興味深いポイント: 討たれた香香背男の体は石となって飛び散り、大甕の地を巨大な岩山(宿魂石)に変えたという伝説が残っています。
3. 神社のみどころ:境内そのものがパワースポット
大甕神社の境内は、単なる建物だけでなく、自然の岩石そのものが神域となっています。
■ 宿魂石(しゅくこんせき)
境内に入ってまず圧倒されるのが、巨大な岩塊「宿魂石」です。これは香香背男の魂が封じられた石とされており、社殿はこの岩山の上に鎮座しています。 本殿へ向かうには、鎖を伝ってこの岩山を登る必要があり、まさに「神の力の上を歩む」ような体験ができます。
■ 境界の鳥居
大甕神社の鳥居をくぐると、明らかに空気が変わるのを感じるでしょう。かつてこの地は「東界」と呼ばれ、現世と神界の境目とされていました。
■ 甕星香々背男社(みかぼしかがせおしゃ)
山頂の本殿とは別に、宿魂石の麓には香香背男を祀る社があります。かつては敵対した神を、今は「地主神」として共に祀るという、日本の神道の深さが伺えます。
4. 御利益:勝負運と調和の力
大甕神社には、その伝説に基づいた強力な御利益があるとされています。
- 勝負運・必勝祈願:最強の星神を鎮めた武葉槌命の力から、困難を打ち破る勝負事にご利益があります。

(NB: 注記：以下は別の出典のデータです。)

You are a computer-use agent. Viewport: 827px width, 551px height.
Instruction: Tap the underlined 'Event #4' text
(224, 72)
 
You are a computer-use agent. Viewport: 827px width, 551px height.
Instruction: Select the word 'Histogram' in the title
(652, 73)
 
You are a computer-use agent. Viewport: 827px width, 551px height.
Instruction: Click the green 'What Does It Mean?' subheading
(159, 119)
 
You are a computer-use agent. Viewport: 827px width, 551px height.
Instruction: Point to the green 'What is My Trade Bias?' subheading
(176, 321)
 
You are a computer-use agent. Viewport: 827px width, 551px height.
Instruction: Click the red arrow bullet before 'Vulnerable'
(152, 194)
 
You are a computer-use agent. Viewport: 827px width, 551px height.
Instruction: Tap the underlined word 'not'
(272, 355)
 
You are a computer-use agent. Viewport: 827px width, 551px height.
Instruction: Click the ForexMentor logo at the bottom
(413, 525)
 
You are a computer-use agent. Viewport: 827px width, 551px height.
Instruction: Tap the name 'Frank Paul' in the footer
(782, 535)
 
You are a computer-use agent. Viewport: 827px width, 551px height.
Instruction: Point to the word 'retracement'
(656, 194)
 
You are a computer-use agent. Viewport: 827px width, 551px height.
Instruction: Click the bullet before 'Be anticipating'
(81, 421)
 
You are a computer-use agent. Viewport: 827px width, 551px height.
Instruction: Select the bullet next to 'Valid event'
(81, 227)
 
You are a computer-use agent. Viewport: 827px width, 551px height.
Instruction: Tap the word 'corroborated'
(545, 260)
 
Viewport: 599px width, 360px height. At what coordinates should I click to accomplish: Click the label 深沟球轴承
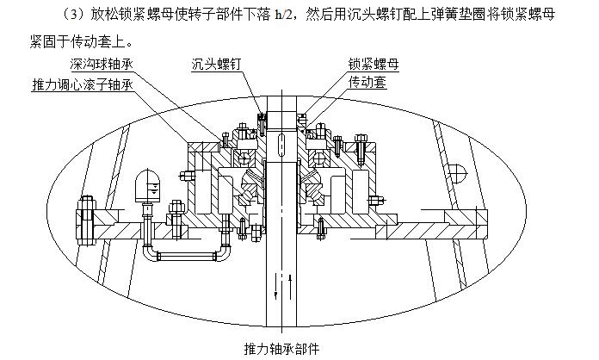tap(102, 65)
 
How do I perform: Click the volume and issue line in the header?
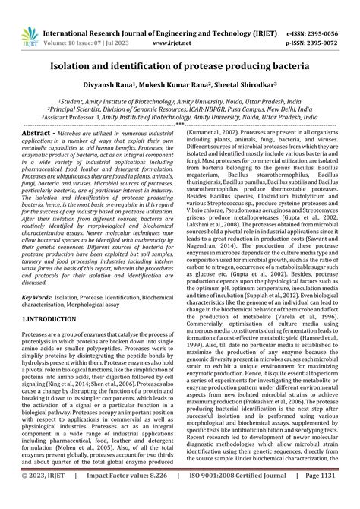click(x=90, y=22)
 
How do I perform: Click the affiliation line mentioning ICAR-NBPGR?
click(x=180, y=108)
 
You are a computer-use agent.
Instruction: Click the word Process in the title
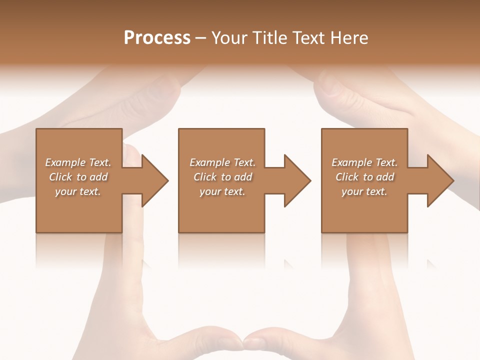coord(157,38)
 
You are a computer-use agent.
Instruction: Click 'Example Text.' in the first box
coord(78,162)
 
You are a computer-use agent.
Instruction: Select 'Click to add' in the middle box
coord(222,177)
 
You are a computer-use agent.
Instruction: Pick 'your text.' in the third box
coord(364,192)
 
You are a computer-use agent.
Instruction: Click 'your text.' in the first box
coord(78,192)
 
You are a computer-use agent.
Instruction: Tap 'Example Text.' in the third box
coord(364,162)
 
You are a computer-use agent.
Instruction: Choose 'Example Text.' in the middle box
coord(222,162)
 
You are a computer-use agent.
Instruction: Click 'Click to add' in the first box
coord(78,177)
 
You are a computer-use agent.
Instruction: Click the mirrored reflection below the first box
coord(79,250)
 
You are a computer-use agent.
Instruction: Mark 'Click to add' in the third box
coord(364,177)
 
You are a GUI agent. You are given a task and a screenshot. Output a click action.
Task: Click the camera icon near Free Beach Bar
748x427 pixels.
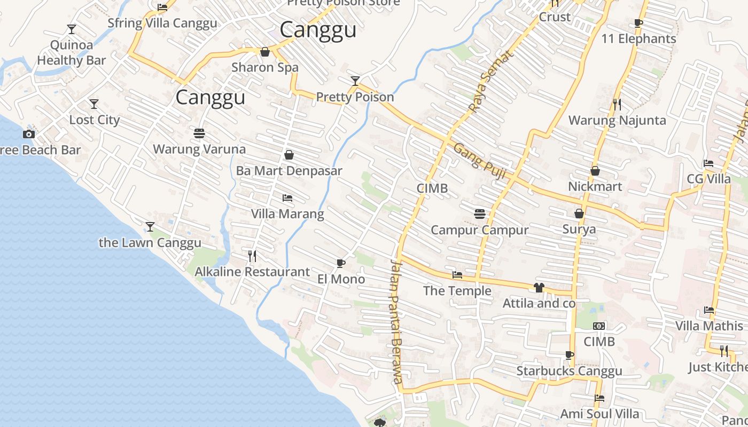click(29, 135)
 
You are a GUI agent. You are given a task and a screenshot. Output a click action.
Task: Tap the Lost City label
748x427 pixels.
click(94, 120)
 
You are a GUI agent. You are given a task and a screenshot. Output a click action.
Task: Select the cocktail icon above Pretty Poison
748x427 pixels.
click(355, 81)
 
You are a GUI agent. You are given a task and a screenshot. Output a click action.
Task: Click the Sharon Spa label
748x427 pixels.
click(265, 68)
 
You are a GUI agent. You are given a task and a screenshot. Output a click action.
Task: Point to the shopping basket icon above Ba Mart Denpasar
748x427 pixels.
click(289, 155)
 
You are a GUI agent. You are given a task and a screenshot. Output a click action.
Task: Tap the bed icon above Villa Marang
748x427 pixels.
click(287, 198)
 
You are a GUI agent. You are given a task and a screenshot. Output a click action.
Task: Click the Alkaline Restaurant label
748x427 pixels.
click(252, 272)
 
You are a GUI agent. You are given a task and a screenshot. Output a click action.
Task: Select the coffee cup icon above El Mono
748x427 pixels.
click(341, 263)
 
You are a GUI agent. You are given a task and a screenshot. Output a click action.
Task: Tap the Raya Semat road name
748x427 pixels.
click(490, 81)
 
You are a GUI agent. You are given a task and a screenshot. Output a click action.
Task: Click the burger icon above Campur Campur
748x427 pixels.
click(480, 214)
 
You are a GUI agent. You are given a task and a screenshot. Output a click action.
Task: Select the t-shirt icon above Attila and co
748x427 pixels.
click(539, 288)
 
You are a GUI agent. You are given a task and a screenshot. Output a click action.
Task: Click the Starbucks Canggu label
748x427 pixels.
click(569, 371)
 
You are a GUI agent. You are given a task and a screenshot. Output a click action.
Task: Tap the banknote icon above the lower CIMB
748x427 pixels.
click(599, 326)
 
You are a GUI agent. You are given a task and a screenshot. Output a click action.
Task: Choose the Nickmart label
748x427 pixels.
click(595, 187)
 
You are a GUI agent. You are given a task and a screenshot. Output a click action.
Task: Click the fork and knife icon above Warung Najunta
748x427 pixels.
click(617, 104)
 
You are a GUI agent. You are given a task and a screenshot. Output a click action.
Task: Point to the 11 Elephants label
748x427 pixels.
click(638, 39)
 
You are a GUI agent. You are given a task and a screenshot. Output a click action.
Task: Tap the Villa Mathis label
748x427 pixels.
click(708, 326)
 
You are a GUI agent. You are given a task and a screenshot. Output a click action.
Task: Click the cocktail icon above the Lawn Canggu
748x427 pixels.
click(150, 227)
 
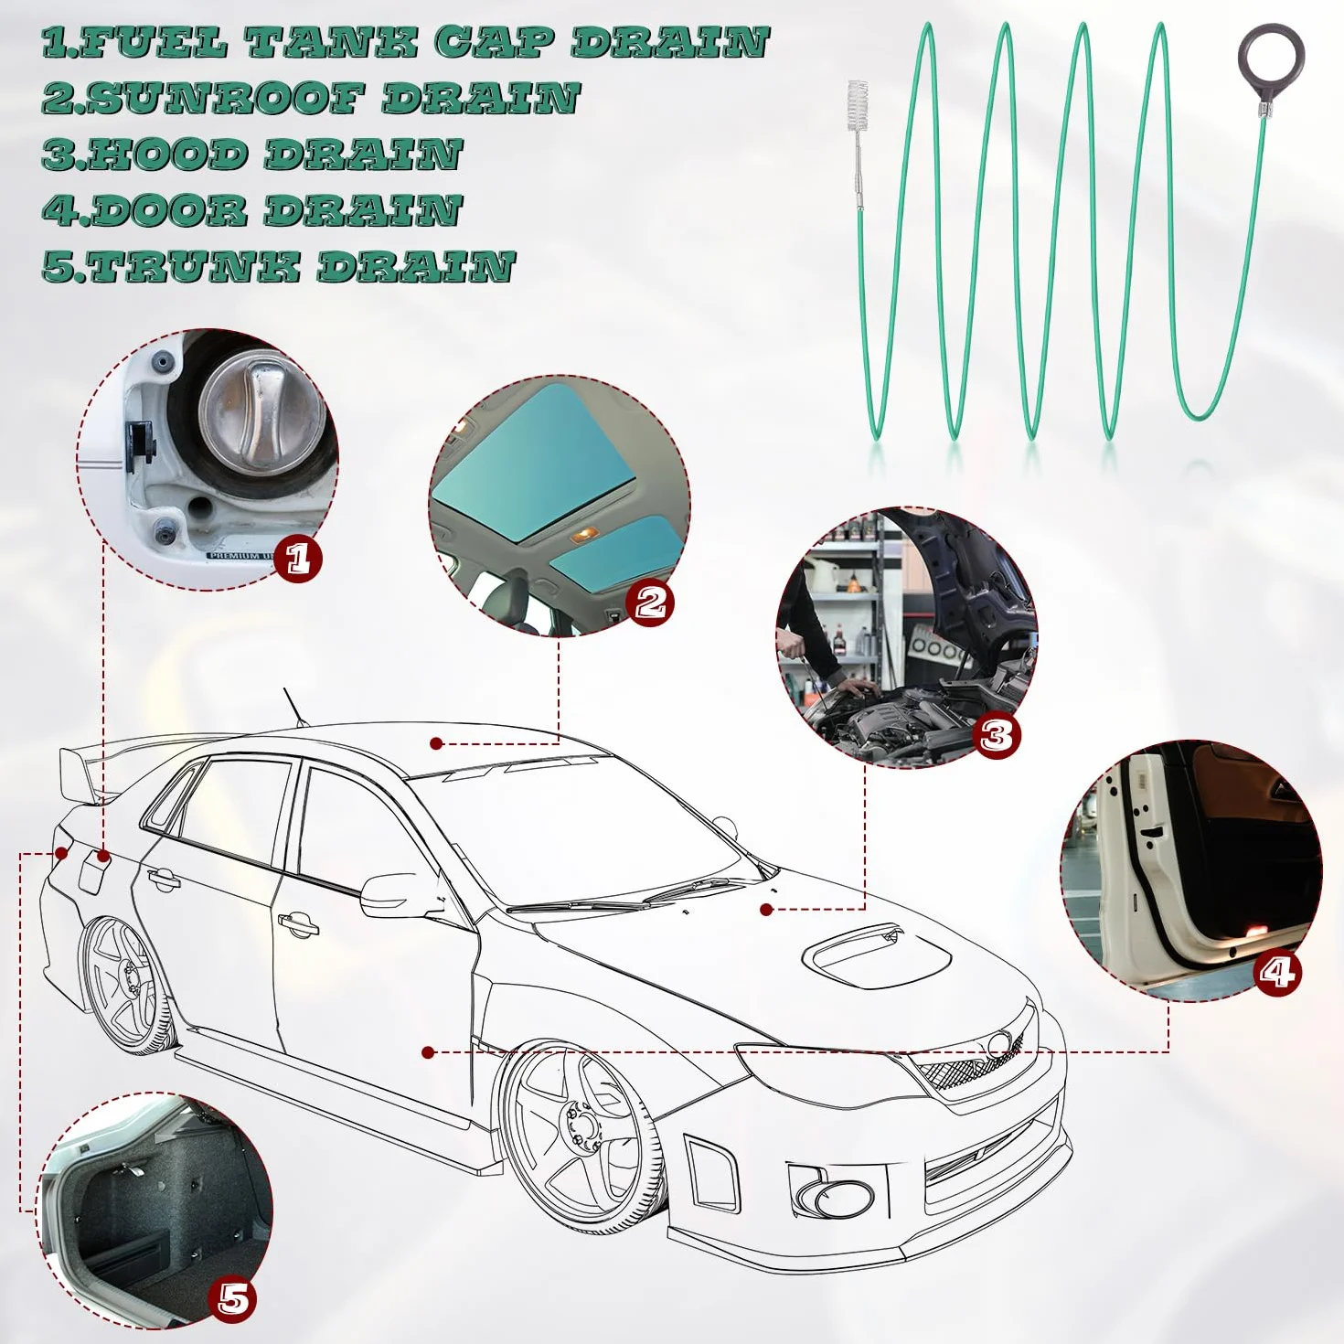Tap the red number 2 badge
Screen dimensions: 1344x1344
(x=650, y=602)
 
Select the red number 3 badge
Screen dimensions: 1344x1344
(x=996, y=734)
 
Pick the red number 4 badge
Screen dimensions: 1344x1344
(x=1278, y=971)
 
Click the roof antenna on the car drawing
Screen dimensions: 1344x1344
(x=295, y=708)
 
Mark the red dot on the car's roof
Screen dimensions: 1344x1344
(x=437, y=743)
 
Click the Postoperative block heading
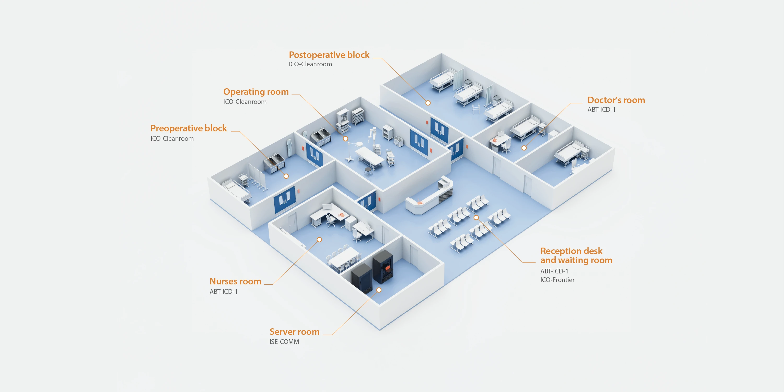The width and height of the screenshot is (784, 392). tap(329, 55)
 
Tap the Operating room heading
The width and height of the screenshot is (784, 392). tap(256, 92)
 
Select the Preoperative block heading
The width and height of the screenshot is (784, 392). tap(189, 128)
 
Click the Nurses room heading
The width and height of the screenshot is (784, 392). tap(236, 281)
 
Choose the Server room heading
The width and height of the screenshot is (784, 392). tap(295, 331)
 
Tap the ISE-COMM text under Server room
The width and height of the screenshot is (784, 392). tap(284, 342)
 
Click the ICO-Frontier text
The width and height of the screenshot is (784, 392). tap(557, 280)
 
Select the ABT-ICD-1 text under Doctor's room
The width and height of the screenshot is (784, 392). tap(601, 110)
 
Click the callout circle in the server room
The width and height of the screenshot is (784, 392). tap(379, 290)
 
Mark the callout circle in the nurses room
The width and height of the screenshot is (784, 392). tap(319, 240)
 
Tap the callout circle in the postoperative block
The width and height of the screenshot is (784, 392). tap(428, 103)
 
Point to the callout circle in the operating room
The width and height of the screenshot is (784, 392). tap(345, 139)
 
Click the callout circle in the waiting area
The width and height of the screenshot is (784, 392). tap(476, 217)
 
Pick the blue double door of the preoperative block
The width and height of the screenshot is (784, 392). tap(284, 199)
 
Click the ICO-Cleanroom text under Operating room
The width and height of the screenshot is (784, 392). tap(245, 102)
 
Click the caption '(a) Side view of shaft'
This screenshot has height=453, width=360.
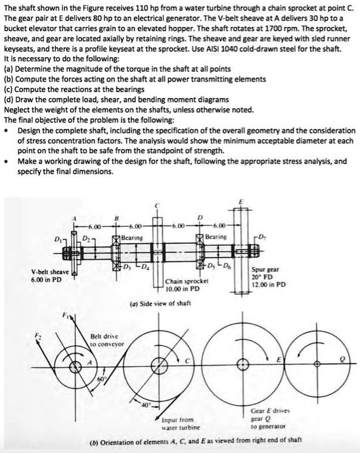(x=166, y=303)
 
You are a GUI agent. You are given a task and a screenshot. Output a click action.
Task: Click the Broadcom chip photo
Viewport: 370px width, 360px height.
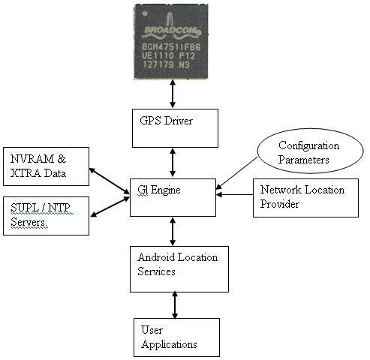[171, 42]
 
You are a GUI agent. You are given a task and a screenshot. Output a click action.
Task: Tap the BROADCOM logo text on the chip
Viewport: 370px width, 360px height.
[173, 31]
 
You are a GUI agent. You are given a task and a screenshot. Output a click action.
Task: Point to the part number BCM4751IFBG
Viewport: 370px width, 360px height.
[171, 46]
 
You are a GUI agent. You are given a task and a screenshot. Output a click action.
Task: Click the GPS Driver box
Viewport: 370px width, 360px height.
[175, 128]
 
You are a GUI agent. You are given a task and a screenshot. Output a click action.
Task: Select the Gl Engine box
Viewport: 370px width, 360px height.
[173, 197]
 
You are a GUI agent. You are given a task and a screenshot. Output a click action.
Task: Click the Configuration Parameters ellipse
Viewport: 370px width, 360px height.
[310, 151]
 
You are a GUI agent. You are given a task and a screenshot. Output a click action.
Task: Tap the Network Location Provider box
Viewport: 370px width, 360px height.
[305, 198]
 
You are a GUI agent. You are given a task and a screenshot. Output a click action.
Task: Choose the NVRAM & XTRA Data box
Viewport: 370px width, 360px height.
[46, 166]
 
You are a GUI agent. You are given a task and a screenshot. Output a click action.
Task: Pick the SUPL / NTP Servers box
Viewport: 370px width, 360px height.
[46, 216]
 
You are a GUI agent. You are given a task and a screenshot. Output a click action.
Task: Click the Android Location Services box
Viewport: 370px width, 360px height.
[179, 269]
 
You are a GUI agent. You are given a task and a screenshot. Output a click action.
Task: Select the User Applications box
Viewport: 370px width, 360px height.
[176, 338]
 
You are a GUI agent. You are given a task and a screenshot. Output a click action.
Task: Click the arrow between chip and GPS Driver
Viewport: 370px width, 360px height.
[173, 94]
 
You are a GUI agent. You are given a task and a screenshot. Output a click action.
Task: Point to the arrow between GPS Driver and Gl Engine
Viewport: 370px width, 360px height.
[173, 163]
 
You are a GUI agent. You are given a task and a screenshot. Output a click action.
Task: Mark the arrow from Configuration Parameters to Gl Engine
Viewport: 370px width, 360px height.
[236, 173]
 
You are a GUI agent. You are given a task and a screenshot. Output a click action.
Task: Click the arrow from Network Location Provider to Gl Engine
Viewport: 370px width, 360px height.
[234, 194]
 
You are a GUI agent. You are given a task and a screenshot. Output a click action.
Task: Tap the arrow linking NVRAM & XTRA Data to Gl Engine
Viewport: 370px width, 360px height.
[110, 181]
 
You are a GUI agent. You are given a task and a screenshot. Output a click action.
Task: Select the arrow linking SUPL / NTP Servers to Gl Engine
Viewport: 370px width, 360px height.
[110, 207]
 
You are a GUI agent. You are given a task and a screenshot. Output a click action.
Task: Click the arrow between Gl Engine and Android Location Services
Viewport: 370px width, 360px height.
[173, 232]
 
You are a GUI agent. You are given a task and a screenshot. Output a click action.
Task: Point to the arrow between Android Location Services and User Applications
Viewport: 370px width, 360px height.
[175, 305]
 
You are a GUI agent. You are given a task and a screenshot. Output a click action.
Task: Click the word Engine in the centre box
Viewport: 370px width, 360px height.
[166, 190]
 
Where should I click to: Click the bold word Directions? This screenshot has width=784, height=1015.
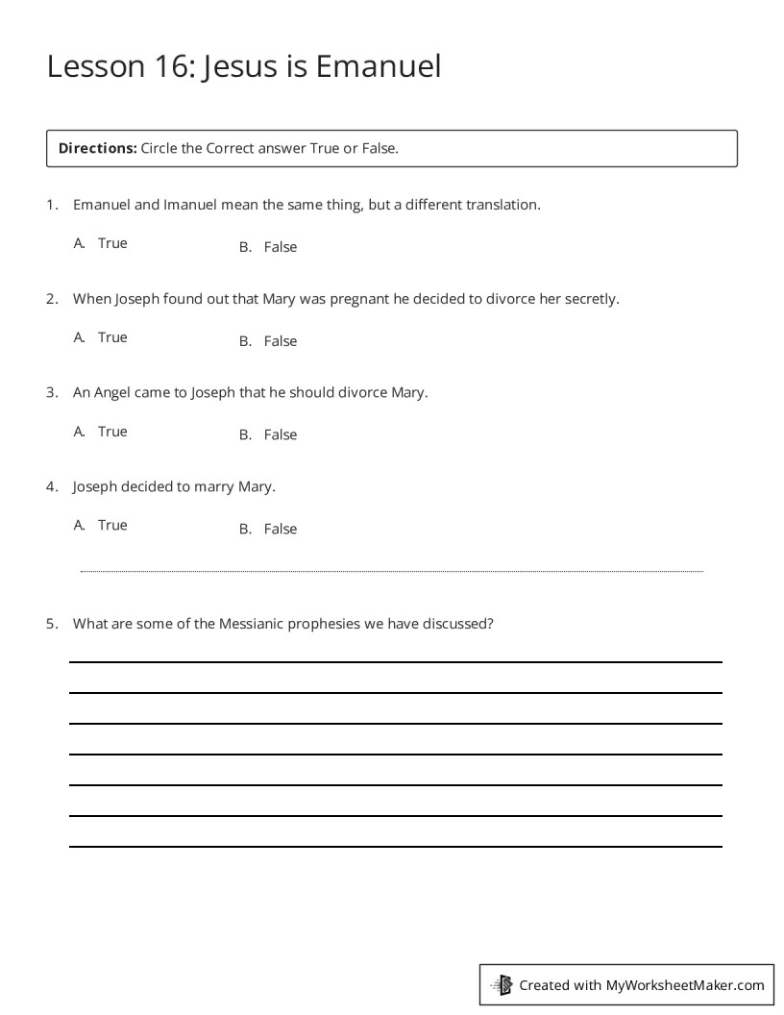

- 厄除け・封じ込め:荒ぶるエネルギーを鎮めた地であることから、悪い縁や災厄を断ち切る力が強いと言われています。
- 和合・機織り:織物が縦糸と横糸を合わせることから、人間関係の調和や縁結び、商売繁盛(仕事の完遂)の神様としても信仰されています。
5. 参拝を終えて
大甕神社は、ただ「お願い事」をする場所というよりは、**「自分の内にある荒ぶる心を鎮め、目的を達成するための芯を作る」**場所のように感じられます。
岩山を登り、古代の星の伝説に思いを馳せるとき、私たちは日常の小さな悩みを超えた、もっと大きな宇宙や大地のエネルギーに触れることができるのかもしれません。
茨城を訪れる際は、ぜひこの「星神の眠る地」を訪れてみてください。
基本情報
- 所在地:茨城県日立市大みか町6-16-1
- アクセス:JR常磐線「大甕駅」より徒歩約10〜15分
- 注意:本殿参拝は急な岩場を登るため、歩きやすい靴での参拝を強くおすすめします。
この解説が、あなたの大甕神社参拝をより深いものにする助けになれば幸いです。次はどの神社の伝説を紐解きましょうか?